Endlich mal wieder ein Topic, das der PC Games würdig ist!


----------



## MaxFalkenstern (17. Oktober 2013)

LordCrash schrieb:


> Endlich mal wieder ein Topic, das der PC Games würdig ist!


 
Hey, es wurde gefordert...


----------



## Vordack (17. Oktober 2013)

MaxFalkenstern schrieb:


> Hey, es wurde gefordert...


 
Die Umfrage hab ich wohl verpasst 

Wurde die "Wie nutze ich im Online GTA Cheats" News auch gefordert? 

edit: Mir drängt sich gerade ein Bild mit dem Titel: "Nerds beim Lümmelschütteln" auf. BÖSES Kopfkino


----------



## RedDragon20 (17. Oktober 2013)

Die Szene aus FarCry 3 kenne ich gar nicht. o_o


----------



## Mothman (17. Oktober 2013)

Yeah, Titt0n! 
Da simmer dabei!


----------



## Monalye (17. Oktober 2013)

Custers Revenge.... krass, wurde das echt verkauft?

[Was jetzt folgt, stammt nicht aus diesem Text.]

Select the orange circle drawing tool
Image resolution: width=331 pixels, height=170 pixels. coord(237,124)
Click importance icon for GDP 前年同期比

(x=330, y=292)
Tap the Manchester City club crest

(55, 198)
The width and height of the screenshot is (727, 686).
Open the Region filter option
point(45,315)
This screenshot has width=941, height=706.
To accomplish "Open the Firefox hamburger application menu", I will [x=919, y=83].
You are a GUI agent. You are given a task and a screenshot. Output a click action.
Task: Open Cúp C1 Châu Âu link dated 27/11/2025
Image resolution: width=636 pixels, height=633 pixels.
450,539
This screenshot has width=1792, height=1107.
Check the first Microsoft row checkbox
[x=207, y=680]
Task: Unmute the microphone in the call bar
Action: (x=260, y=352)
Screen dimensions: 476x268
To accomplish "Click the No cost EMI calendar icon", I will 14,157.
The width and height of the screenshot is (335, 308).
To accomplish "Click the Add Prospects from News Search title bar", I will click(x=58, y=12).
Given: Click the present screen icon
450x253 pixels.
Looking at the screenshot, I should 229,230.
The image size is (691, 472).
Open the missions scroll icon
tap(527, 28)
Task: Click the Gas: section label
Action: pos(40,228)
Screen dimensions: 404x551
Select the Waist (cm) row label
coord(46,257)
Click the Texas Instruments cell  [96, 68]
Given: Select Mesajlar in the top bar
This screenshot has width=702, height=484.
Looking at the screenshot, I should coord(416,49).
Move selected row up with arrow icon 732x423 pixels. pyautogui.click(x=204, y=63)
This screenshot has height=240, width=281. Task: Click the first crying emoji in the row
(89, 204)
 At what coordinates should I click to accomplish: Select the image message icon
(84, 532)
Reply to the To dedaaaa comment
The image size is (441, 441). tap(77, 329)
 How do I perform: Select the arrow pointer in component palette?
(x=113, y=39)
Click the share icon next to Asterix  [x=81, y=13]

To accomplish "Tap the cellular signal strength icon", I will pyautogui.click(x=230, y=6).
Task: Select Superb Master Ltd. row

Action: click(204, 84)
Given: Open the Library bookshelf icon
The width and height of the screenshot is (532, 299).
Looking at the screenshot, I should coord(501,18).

Hey, das beste aller Rammel-Spiele habt ihr gar nicht erwähnt, wo ist mein schwarzes Schäfchen *Sven Bomwollen*?


----------



## Enisra (17. Oktober 2013)

Monalye schrieb:


> Custers Revenge.... krass, wurde das echt verkauft?
> 
> Hey, das beste aller Rammel-Spiele habt ihr gar nicht erwähnt, wo ist mein schwarzes Schäfchen *Sven Bomwollen*?


 
auch wenn das Spiel irgendwo eine der dümmsten "Storys" hat, aber es ist nichmal so das schlimmste, da grade in Japan gibt erst den richtig wirren Krams 

aber ja, den Sven gab´s ja auch noch, damals


----------



## Monalye (17. Oktober 2013)

Enisra schrieb:


> aber ja, den Sven gab´s ja auch noch, damals



der war ja sowas von süß, ich hab erst unlängst beim Libro das Game gesehen, irgendwas mit "die letzten 10 Jahre" oder so




			Dieser Inhalt steht nur eingeloggten Mitgliedern zur Verfügung.


----------



## Exar-K (17. Oktober 2013)

MaxFalkenstern schrieb:


> Hey, es wurde gefordert...


 Und die arme Praktikantin muss es erstellen, damit ihr ungeschoren davonkommt.


----------



## Monalye (17. Oktober 2013)

Boah also echt, ein Game habt ihr total vergessen.... ich bin gerade bei "The Darkness II" am spielen, da geht's aber auch schon richtig zur Sache.... da wird man ja völlig verdorben 

Ich hab' mal 2 Screenshots auf Steam hochgeladen.... hoffentlich sehen die meine Freunde nicht, die glauben, das ich nun endgültig austicke 

Steam Community :: Screenshot

Steam Community :: Screenshot

Wenn das kein Sex ingame ist, dann weiß ich nimma 

Edit: Ich hab' noch mehr Screenshots gemacht, aber die getrau ich mich echt nimma hochzuladen.... man hat ja einen Ruf zu verlieren


----------



## sauerlandboy79 (17. Oktober 2013)

Tz, tz, tz...
Ich glaube ihr braucht echt Nachhilfe in Sachen Recherche.
Wie konnte euch bloss "Party Girls" auf dem C64 entgehen ? Das war DER Klassiker, um jeden Joystick zu Tode zu schütteln...


----------



## Enisra (17. Oktober 2013)

Monalye schrieb:


> Wenn das kein Sex ingame ist, dann weiß ich nimma


 
nein, wo denkst du hin, er renkt ihr halt den Rücken wieder ein, aber leider ist ihm halt die Hose runtergefallen


----------



## Monalye (17. Oktober 2013)

sauerlandboy79 schrieb:


> Das war DER Klassiker, um jeden Joystick zu Tode zu schütteln...



Ääähmm.... 



Enisra schrieb:


> nein, wo denkst du hin, er renkt ihr halt den Rücken wieder ein, aber leider ist ihm halt die Hose runtergefallen



Man muss sich natürlich auch noch den Sound vorstellen, ich wurde rot bis über beide Ohren


----------



## sauerlandboy79 (17. Oktober 2013)

Monalye schrieb:


> Ääähmm....


 Ja, Mona, das war bewusst doppeldeutig. ^^

Obwohl... Mit was konnte man mit dem Brotkasten denn sonst spielen, wenn nicht mit nem dicken Knüppel ?! 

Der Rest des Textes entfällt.